Ava, Gregg, and others who have intimate relationships with death seem to know something that the rest of us don’t. Why can’t those of us– the supposedly lucky ones who haven’t had one foot in the grave– feel that same sense of urgency, motivation and desire to LIVE? Or can we? If we count the number of Mondays we have left and get in touch with our temporality, can we appreciate life more? I say yes. Read on for ideas.
Observations of those who have looked death in the eye.
Unlucky (or lucky, depending on your perspective) people who have survived close brushes with death reportedly experience the following:
- Reorganizing priorities to diminish trivial issues– like worrying about being late for a meeting or whether barbeque sauce has too much sugar in it. People recovering from significant illness, for example, typically laser in on what they deem to be the important things in life– like people that matter, revitalizing their interests, etc. What trivial things do you need to dismiss? What priorities need to bubble up to the top?
- Greater immersion in their lives– people tend to really participate in their lives when they’re made hyper-aware of their expiry dates. Death-brushed clients I have worked with have learned how to play the flute, traveled to Pakistan, started their own business, re-fallen in love with their work. Where do you need to show up ready to play in your life?
- Mindfully living in the present moment– whether it’s fantastical or craptastical. Are you present, even now?
- Appreciating even the most mundane day-to-day occurrences– like the feel of warm water in a bath, the smile from a stranger, and the smell of spring in the air. What perfectly average thing are you overlooking right now? That you get to have Bugles for lunch? Celebrate the shit out of that.
- Shedding the expectations they believe society places on them– after flirting with death, people appear to grant themselves the permission to live in ways that are more authentically them. Imagine what your life might look like if you were the real you, in every setting?

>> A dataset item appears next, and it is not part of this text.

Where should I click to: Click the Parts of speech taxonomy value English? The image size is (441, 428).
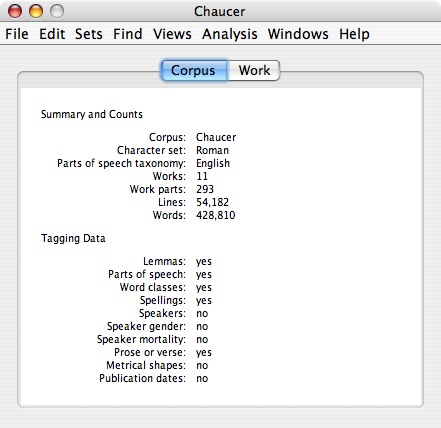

- Creating depth + meaning– getting close to death or experiencing traumatic events don’t necessarily make us happier, but survivors do consistently report more of a sense of purpose, more self-actualization, increased self-awareness, and more wisdom in life. Where do you need to develop a refreshed attitude toward your life, to find it even a little more meaningful?
- Rebirths– respondents in a survey of people who had close encounters with death (near drownings, falls, car accidents, and serious illnesses) appear to undergo “rebirths” into newly enhanced lives, notably described as full of aliveness. I want a life described as full of aliveness, don’t you?
It’s clear: people who have looked death in the eye (while squinting, like an eclipse) adopt a no-nonsense approach to the business of living like they mean it. That’s what we’re after—the wake-up call that illuminates the value of life, without the drama of the near-death experience.
Chances are high that death won’t give you a courtesy call, breathing into your phone with a warning to “live, or else”. You likely won’t get a second chance, a reset button. No, you’re gonna need to manually press the reset button yourself. Read the obituaries for a week. Maybe walk through a graveyard. Or try writing your obituary. Go hog wild and buy a cemetery plot. Imagine your time is up. Envision the end and tap into the questions above to live like you’ve been warned you won’t live forever.
*Fifty three percent of cancer patients participating in a study admitted that they felt better adjusted in their lives as a result of experiencing cancer.